Constraints on Dirac-Born-Infeld type dark energy models from varying alpha

TL;DR

This paper investigates how Dirac-Born-Infeld dark energy models affect the fine structure constant alpha, using observational data to constrain model parameters and distinguish between different string-inspired theories.

Contribution

It provides the first detailed constraints on DBI dark energy models from varying alpha measurements, highlighting which models are compatible with observations.

Findings

Exponential and inverse power-law potentials are ruled out with string-motivated scales.

Rolling massive scalar potential aligns with observational constraints.

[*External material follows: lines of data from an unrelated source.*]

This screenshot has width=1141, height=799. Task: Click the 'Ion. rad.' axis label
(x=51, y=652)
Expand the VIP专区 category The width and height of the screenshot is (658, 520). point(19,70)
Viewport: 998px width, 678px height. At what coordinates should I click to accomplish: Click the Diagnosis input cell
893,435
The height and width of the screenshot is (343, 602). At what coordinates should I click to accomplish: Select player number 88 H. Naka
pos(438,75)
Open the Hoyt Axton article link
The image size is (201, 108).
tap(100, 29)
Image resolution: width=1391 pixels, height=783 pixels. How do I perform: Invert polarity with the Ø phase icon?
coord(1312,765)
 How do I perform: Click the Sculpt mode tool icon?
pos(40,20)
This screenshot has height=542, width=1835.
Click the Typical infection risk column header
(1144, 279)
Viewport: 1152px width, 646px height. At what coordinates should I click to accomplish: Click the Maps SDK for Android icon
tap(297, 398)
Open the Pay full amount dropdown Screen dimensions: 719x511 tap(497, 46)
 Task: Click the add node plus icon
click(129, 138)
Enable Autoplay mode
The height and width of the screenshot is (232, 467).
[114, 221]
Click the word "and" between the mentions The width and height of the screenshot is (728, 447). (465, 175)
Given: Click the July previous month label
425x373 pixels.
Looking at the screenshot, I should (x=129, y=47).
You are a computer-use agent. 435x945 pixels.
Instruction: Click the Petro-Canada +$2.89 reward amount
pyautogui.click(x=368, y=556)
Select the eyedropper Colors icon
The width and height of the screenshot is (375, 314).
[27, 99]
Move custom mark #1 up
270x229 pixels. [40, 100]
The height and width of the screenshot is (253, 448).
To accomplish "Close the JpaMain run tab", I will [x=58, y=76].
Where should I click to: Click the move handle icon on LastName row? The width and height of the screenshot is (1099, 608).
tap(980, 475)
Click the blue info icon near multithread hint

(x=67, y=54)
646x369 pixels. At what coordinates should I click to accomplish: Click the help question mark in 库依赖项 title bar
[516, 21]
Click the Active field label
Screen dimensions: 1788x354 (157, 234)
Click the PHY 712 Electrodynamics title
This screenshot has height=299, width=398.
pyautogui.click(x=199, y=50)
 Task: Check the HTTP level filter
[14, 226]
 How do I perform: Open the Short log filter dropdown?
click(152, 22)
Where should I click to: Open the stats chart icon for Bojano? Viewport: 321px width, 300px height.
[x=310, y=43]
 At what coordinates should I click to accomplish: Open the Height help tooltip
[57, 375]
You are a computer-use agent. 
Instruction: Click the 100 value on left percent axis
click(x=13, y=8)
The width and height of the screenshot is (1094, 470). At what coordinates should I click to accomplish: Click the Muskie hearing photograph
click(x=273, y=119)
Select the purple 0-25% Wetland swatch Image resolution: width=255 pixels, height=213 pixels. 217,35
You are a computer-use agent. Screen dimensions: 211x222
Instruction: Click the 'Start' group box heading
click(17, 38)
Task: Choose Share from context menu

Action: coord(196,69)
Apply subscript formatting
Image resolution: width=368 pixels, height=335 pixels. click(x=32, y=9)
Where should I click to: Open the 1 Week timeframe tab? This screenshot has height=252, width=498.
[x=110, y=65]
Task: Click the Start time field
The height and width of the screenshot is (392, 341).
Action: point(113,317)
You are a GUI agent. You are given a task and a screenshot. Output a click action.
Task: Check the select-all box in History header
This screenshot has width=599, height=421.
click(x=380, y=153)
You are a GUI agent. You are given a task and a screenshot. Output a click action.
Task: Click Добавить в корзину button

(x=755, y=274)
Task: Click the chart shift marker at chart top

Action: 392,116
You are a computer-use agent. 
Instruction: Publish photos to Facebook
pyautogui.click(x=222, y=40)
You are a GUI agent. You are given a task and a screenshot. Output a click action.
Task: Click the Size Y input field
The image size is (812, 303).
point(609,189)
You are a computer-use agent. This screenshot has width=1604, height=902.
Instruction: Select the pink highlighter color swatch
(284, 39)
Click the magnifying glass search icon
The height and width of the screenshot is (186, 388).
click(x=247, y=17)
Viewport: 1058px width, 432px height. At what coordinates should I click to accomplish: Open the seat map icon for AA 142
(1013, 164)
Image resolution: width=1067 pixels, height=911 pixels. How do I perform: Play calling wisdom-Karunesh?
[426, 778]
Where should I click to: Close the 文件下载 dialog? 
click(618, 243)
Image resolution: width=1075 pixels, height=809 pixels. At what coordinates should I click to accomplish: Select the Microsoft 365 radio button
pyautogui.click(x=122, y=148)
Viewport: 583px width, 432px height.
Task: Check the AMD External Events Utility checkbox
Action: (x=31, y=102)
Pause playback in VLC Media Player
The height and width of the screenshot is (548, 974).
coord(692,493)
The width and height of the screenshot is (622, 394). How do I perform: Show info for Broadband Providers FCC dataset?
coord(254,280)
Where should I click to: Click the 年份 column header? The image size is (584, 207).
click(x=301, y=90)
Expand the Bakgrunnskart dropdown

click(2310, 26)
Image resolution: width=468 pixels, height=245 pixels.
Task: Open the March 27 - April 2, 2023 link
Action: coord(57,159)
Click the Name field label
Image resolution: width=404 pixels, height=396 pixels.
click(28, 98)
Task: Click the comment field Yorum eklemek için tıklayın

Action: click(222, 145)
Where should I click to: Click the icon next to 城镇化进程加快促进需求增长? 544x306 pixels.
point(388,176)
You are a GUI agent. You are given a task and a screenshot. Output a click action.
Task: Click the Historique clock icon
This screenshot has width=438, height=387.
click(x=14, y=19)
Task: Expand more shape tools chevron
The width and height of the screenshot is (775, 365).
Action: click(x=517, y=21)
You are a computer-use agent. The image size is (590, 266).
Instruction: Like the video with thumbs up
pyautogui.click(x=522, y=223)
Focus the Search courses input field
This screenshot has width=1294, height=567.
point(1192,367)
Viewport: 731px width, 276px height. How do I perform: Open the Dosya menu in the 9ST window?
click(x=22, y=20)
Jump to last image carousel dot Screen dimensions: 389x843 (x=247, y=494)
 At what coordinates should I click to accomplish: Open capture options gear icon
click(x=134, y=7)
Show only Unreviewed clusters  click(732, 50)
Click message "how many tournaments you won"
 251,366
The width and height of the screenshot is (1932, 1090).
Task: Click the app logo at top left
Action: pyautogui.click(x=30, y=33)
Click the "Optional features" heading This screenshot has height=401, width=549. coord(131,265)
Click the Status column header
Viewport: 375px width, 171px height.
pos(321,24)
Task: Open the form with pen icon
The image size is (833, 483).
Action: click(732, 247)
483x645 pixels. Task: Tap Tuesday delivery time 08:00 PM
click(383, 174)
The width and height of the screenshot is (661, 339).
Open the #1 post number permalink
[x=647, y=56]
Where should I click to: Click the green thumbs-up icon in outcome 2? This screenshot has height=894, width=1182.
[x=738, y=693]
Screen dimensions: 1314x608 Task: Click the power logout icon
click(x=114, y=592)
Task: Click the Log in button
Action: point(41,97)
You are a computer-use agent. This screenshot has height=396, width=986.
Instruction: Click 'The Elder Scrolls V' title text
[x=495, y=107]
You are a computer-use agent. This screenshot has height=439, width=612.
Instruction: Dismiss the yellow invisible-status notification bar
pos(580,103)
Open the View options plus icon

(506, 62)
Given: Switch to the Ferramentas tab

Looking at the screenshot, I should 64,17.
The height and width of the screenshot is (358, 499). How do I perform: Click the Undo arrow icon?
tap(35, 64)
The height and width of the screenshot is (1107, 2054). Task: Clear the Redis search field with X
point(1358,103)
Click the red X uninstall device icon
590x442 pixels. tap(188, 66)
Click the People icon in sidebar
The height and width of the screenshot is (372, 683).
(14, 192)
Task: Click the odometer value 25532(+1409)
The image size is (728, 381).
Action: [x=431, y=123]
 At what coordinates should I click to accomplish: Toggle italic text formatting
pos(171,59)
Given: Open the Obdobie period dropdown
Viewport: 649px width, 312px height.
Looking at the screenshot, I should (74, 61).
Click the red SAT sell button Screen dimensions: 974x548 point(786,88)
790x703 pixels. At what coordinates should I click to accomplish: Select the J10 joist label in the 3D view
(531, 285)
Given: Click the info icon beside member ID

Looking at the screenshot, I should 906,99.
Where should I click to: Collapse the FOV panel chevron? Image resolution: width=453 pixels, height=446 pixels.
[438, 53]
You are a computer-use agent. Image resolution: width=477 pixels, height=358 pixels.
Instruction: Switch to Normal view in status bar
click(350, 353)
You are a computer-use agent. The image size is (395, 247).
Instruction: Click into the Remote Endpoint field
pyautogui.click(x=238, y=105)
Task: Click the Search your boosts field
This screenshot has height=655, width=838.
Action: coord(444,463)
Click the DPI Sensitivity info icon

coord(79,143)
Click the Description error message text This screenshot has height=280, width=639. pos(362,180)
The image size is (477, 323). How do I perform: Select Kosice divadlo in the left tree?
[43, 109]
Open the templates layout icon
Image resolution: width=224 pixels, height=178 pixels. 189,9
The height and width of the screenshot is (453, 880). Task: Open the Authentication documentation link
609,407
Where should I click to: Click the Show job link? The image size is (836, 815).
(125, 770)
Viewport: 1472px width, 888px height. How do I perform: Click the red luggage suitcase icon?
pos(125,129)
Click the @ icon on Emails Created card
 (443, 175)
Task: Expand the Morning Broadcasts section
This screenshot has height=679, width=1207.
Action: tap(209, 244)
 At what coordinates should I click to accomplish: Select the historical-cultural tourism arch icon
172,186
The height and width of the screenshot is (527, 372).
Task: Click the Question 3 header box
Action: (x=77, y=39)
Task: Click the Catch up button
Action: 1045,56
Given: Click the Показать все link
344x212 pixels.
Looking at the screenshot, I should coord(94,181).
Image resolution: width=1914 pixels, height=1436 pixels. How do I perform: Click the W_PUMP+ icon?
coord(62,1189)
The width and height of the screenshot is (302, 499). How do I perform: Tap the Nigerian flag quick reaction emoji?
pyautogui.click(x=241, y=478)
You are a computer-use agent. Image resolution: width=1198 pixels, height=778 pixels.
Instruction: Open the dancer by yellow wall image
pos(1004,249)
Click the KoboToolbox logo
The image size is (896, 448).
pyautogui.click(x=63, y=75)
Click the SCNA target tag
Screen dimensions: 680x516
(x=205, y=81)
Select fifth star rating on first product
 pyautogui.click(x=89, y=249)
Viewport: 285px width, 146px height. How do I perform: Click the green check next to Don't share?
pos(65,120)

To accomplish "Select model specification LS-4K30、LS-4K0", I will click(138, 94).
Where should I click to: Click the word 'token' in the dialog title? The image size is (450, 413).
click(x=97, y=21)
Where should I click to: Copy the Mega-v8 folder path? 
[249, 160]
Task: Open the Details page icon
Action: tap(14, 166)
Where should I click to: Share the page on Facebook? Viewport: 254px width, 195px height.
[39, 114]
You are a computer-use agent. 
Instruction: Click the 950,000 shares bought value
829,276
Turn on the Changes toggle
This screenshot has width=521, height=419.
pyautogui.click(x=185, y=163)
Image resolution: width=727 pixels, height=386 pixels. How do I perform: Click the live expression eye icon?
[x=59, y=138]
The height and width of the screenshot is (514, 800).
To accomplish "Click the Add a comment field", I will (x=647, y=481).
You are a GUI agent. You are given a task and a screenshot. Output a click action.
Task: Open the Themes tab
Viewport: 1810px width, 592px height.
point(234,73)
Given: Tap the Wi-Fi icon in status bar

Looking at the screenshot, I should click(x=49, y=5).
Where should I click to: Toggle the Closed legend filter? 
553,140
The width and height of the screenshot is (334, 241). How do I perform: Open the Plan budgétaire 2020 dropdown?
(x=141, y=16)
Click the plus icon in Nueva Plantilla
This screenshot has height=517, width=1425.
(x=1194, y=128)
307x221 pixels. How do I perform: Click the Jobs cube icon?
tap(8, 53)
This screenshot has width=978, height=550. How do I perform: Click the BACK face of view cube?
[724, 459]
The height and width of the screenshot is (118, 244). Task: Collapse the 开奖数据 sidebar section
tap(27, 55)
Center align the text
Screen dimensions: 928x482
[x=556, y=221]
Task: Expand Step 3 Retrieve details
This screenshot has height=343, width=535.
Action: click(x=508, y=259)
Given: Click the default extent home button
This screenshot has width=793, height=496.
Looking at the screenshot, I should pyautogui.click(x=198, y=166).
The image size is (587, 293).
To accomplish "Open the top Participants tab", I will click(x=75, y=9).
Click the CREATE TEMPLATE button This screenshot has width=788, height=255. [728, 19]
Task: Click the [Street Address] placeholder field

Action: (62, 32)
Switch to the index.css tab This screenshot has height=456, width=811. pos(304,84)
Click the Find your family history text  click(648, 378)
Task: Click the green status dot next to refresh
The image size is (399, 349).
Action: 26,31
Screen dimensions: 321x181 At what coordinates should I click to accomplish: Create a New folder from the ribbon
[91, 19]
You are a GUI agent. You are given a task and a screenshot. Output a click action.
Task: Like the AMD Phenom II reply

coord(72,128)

Varying alpha effectively discriminates among string-inspired dark energy models.

Abstract

We study the variation of the effective fine structure constant alpha for Dirac-Born-Infeld (DBI) type dark energy models. The DBI action based on string theory naturally gives rise to a coupling between gauge fields and a scalar field responsible for accelerated expansion of the universe. This leads to the change of alpha due to a dynamical evolution of the scalar field, which can be compatible with the recently observed cosmological data around the redshift $\tilde{z} \lesssim 3$. We place constraints on several different DBI models including exponential, inverse power-law and rolling massive scalar potentials. We find that these models can satisfy the varying alpha constraint provided that mass scales of the potentials are fine-tuned. When we adopt the mass scales which are motivated by string theory, both exponential and inverse power-law potentials give unacceptably large change of alpha, thus ruled out from observations. On the other hand the rolling massive scalar potential is compatible with the observationally allowed variation of alpha. Therefore the information of varying alpha provides a powerful way to distinguish between a number of string-inspired DBI dark energy models.